[Document extract]
————
The pre-training process uses contrastive tasks to train unlabeled speech data. In Figure 7, masks are applied randomly in latent space, where ~50% of the projected latent feature vectors. Masked positions are then replaced by the same trained vector$\hat{Z}_{\mathrm{M}}$ before being fed into the Transformer network.

The final context vectors will then pass through the last projection layer to match the dimensions of the quantized speech units $\mathrm{Q}_{\mathrm{t}}$. The quantization is based on product quantization, with quantized representations chosen from G = 2 codebooks, each with V = 320 entries. For each masked position, 100 negative distractors were sampled uniformly from other positions in the same sentence. The model then compares the cosine similarity between the projected context vector t and the true positive target $\mathrm{Q}_{\mathrm{p}}$ along with all negative distractors $Q_{\hat{n}}$. Contrastive loss then encourages high similarity with true positive targets and penalizes high similarity scores with negative distractors.

During pre-training, another loss is added to the contrastive loss to encourage the model to use all codewords equally. It works by maximizing the entropy of the Gumbel-Softmax distribution, preventing the model from always selecting from a small sub-group of all available codebook entries.
————
[Given request a]
Print the passage on speech pre-training from "During pre-training, another" to "available codebook entries.", keeping every word and mark as it stands.
————
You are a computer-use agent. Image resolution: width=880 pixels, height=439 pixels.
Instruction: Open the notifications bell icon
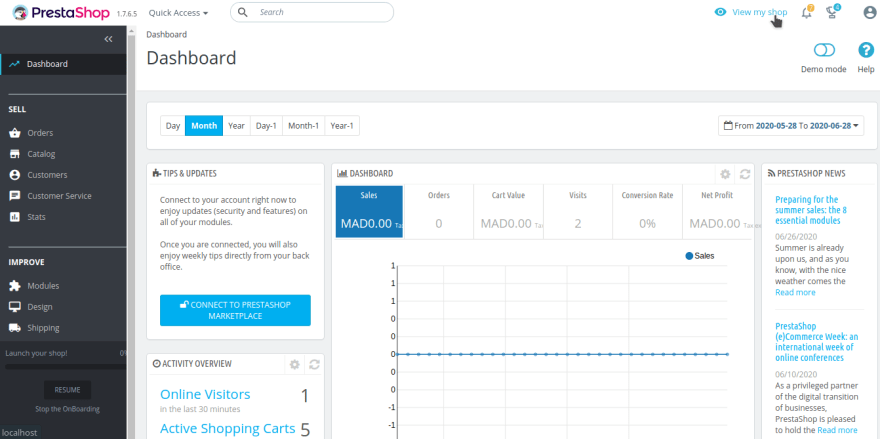(806, 13)
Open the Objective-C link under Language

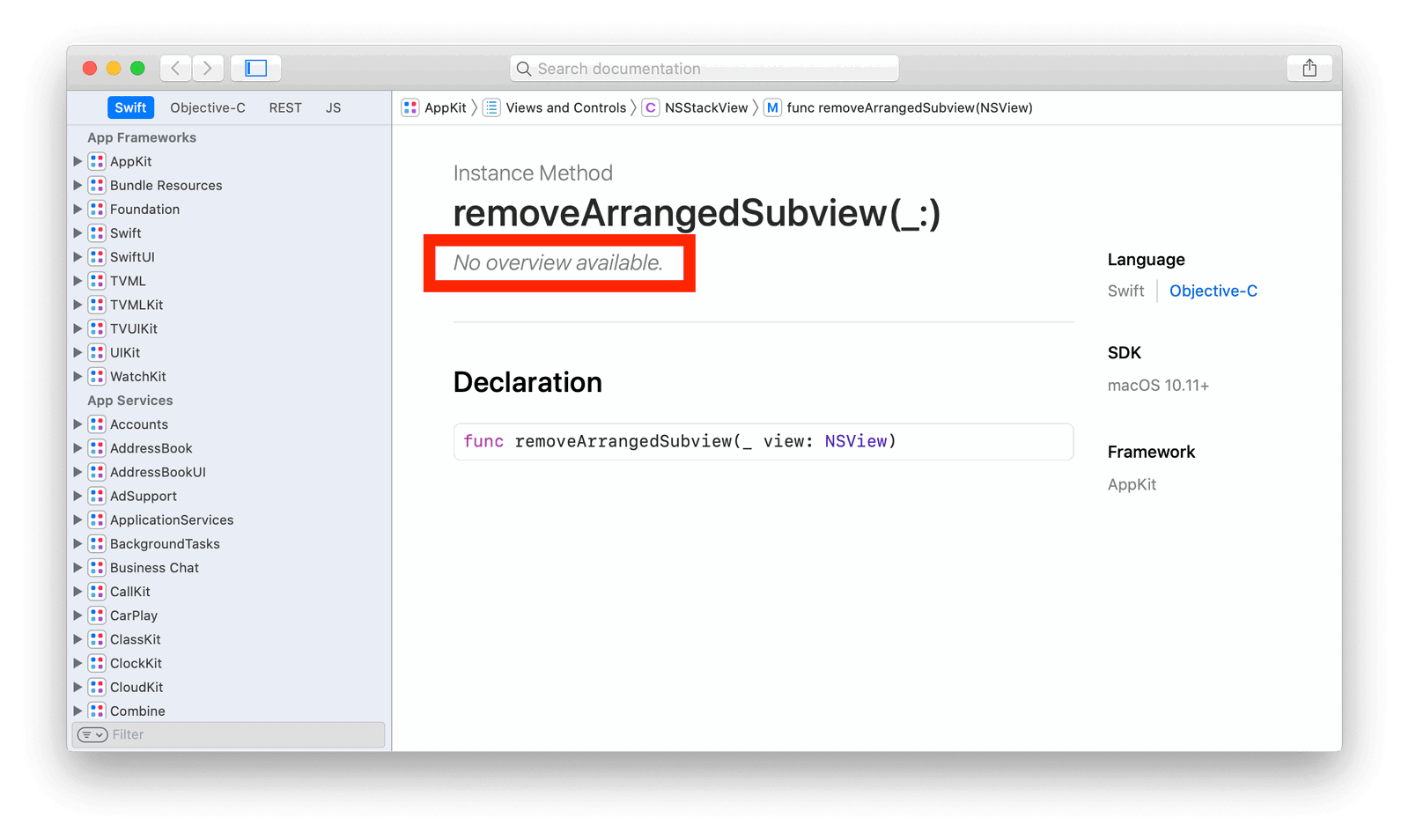1213,291
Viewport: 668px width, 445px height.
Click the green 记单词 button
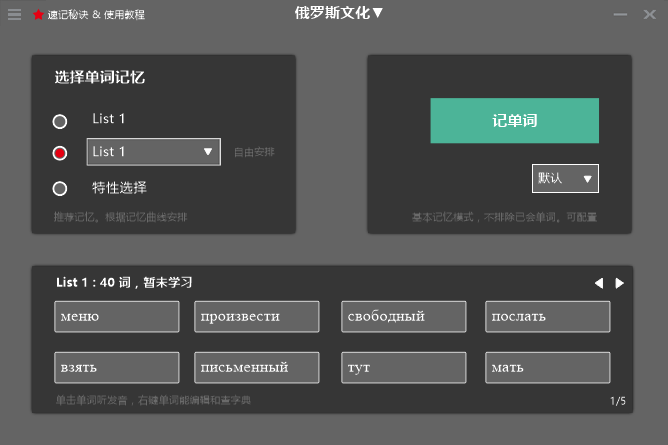point(514,121)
————
[Given request b]
Locate each line in the listing that contains the string "width", matching case, and copy those lines.

[Final result a]
During pre-training, another loss is added to the contrastive loss to encourage the model to use all codewords equally. It works by maximizing the entropy of the Gumbel-Softmax distribution, preventing the model from always selecting from a small sub-group of all available codebook entries.

[Final result b]
You are a computer-use agent. Image resolution: width=880 pixels, height=439 pixels.
Viewport: 668px width, 445px height.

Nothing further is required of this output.